What is being asked: Return the full listing character for character, without its pictures.

# # # # #

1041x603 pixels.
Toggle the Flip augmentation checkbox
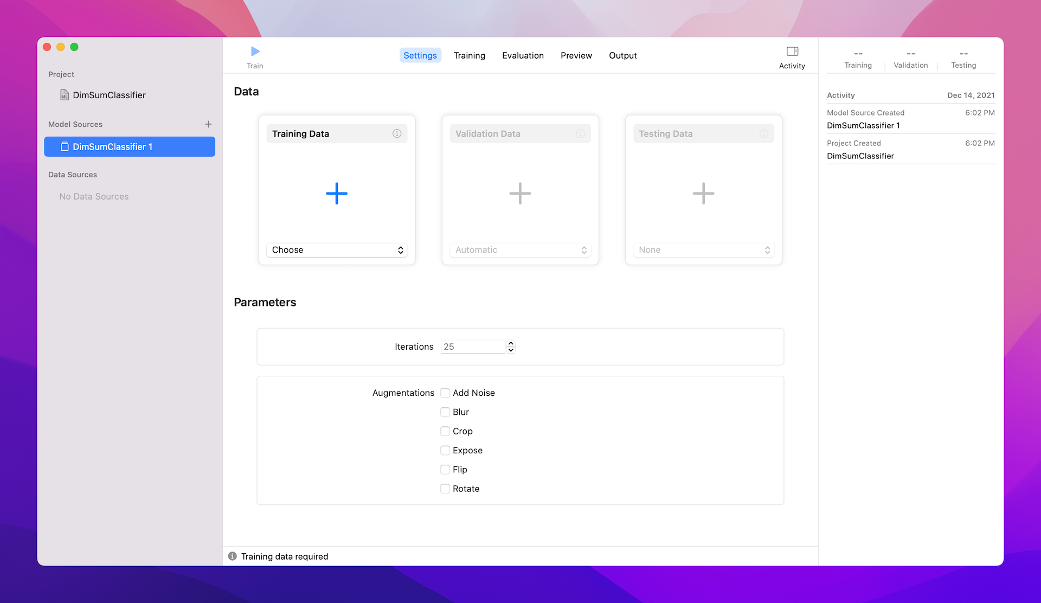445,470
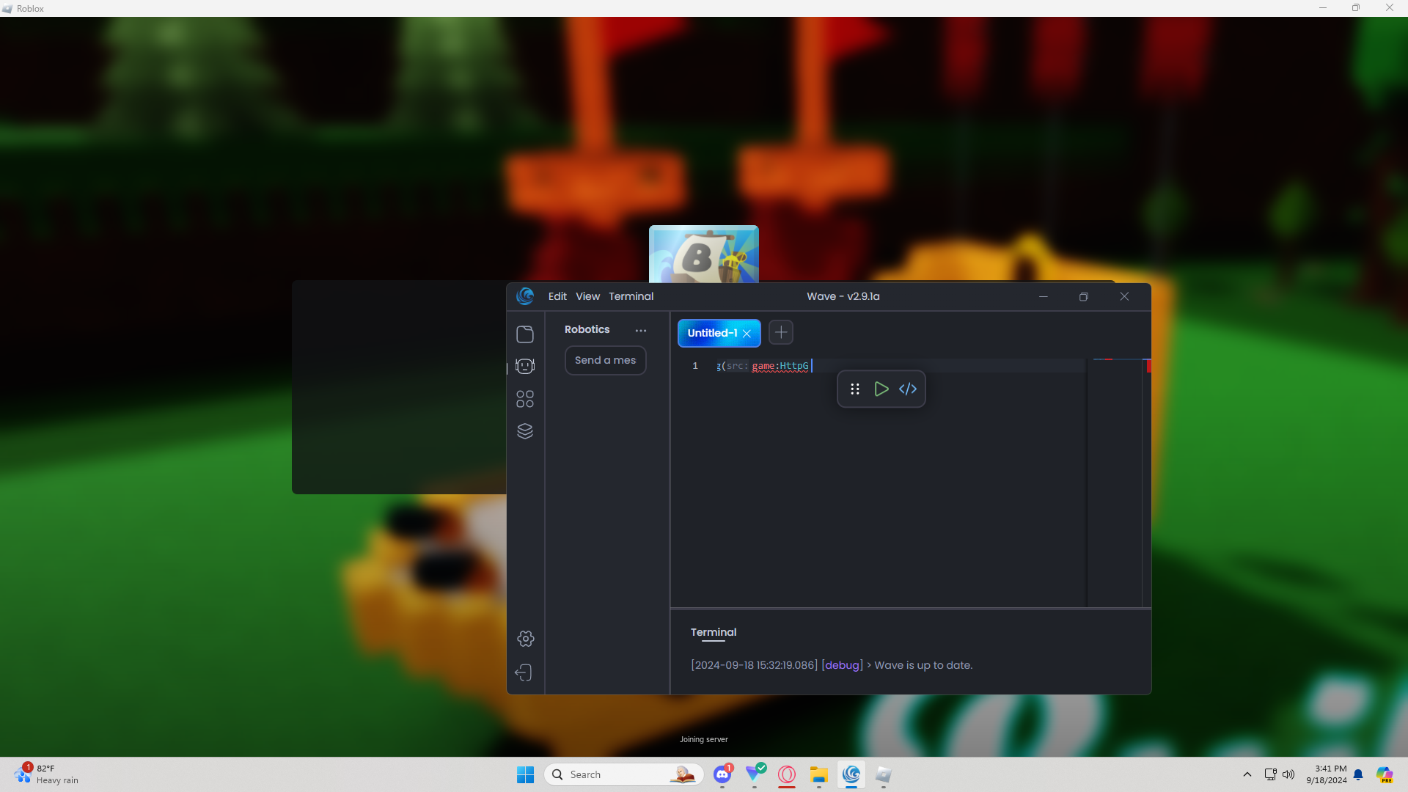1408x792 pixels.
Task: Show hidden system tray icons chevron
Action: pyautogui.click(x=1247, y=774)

# # # # #

Solution:
1041x603 pixels.
Toggle the Flip augmentation checkbox
445,470
1408x792 pixels.
Task: Show hidden system tray icons chevron
Action: pyautogui.click(x=1247, y=774)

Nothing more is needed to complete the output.